Hintergrund
Als der Europäische Gerichtshof (EuGH) am 6. Oktober 2015 das seit 2000 geltende Safe-Harbor-Abkommen zwischen der EU und den USA für unwirksam erklärte („Schrems-Entscheidung“), war der Aufschrei groß. Die Zukunft des Transfers personenbezogener Daten in die USA erschien fraglich; mehr als 4000 Unternehmen waren betroffen. Zwar standen und stehen grundsätzlich auch andere Instrumente zur Verfügung, um das erforderliche angemessene Datenschutzniveau für den Transfer personenbezogener Daten in ein datenschutzrechtlich unsicheres Drittland zu gewährleisten; zum Beispiel die EU-Standardvertragsklauseln sowie verbindliche Unternehmensregelungen („Binding Corporate Rules“).

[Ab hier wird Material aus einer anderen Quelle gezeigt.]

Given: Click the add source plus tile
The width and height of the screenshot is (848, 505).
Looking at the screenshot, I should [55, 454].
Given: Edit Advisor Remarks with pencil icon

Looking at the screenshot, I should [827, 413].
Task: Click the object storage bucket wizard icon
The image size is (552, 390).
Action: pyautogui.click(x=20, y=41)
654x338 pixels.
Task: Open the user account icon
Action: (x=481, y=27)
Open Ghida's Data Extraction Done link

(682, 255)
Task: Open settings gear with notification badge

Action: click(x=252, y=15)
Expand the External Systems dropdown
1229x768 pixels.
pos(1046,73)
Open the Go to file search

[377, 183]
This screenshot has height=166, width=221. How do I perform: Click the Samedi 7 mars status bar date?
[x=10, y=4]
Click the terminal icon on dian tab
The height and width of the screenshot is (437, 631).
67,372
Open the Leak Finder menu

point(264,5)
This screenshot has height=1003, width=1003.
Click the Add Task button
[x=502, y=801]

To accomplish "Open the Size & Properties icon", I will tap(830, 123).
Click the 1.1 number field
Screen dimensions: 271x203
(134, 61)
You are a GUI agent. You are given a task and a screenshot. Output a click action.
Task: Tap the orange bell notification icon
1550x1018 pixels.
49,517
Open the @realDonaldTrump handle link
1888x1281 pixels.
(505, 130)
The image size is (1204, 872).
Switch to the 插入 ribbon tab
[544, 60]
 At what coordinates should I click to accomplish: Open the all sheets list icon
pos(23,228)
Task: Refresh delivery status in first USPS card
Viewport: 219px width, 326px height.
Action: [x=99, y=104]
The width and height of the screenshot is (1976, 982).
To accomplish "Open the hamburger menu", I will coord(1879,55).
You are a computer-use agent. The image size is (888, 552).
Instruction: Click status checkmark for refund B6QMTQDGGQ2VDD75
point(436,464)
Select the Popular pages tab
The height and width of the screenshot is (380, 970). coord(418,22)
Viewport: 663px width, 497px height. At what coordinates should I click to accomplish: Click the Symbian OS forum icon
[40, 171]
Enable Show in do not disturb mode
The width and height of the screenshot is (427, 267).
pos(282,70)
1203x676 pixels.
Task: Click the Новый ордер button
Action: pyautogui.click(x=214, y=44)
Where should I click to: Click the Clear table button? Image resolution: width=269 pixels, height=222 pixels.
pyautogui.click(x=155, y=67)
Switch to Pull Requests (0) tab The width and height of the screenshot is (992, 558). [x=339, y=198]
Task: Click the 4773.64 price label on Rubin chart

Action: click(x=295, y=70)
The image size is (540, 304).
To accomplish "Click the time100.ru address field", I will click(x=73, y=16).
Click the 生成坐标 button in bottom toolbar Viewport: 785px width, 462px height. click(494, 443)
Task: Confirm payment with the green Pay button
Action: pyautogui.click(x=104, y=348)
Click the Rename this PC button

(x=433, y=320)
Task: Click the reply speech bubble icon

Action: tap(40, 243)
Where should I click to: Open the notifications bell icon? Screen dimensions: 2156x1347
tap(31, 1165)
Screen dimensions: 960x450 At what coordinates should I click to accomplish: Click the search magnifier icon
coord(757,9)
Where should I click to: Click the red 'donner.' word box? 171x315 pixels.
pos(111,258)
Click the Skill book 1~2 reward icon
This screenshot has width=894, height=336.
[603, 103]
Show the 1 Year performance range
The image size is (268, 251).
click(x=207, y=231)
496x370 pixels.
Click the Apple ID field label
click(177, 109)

Allerdings machten einzelne deutsche Aufsichtsbehörden recht schnell deutlich, dass sie diese Instrumente im Fall des Datentransfers in die USA für untauglich hielten. Auch der Düsseldorfer Kreis, das Gremium der Datenschutzbeauftragten des Bundes und der Länder, bezweifelte in seiner Stellungnahme vom 21. Oktober 2015 die Zulässigkeit von Datentransfers in die USA auf der Grundlage von Standardvertragsklauseln oder verbindliche Unternehmensregelungen. Die Artikel-29-Gruppe, das Gremium der europäischen Datenschutzbeauftragten, setzte der EU-Kommission eine Frist bis Ende Januar 2016, um eine Nachfolgeregelung für das Safe-Harbor Abkommen zu entwickeln.
Privacy Shield
Entgegen vieler Erwartungen einigte sich die EU-Kommission mit den USA am 2. Februar 2016 auf einen Entwurf zu einem EU-US Privacy Shield als Nachfolgeabkommen des Safe-Harbor-Abkommens. Die neue Regelung umfasst nach Verlautbarung der EU-Kommission folgende Elemente:
- Strenge Auflagen für Unternehmen, die personenbezogene Daten europäischer Bürgerinnen und Bürger verarbeiten, sowie konsequente Durchsetzung. Firmen, die personenbezogene Daten aus Europa verarbeiten, sollen durch das US-Handelsministerium überwacht werden.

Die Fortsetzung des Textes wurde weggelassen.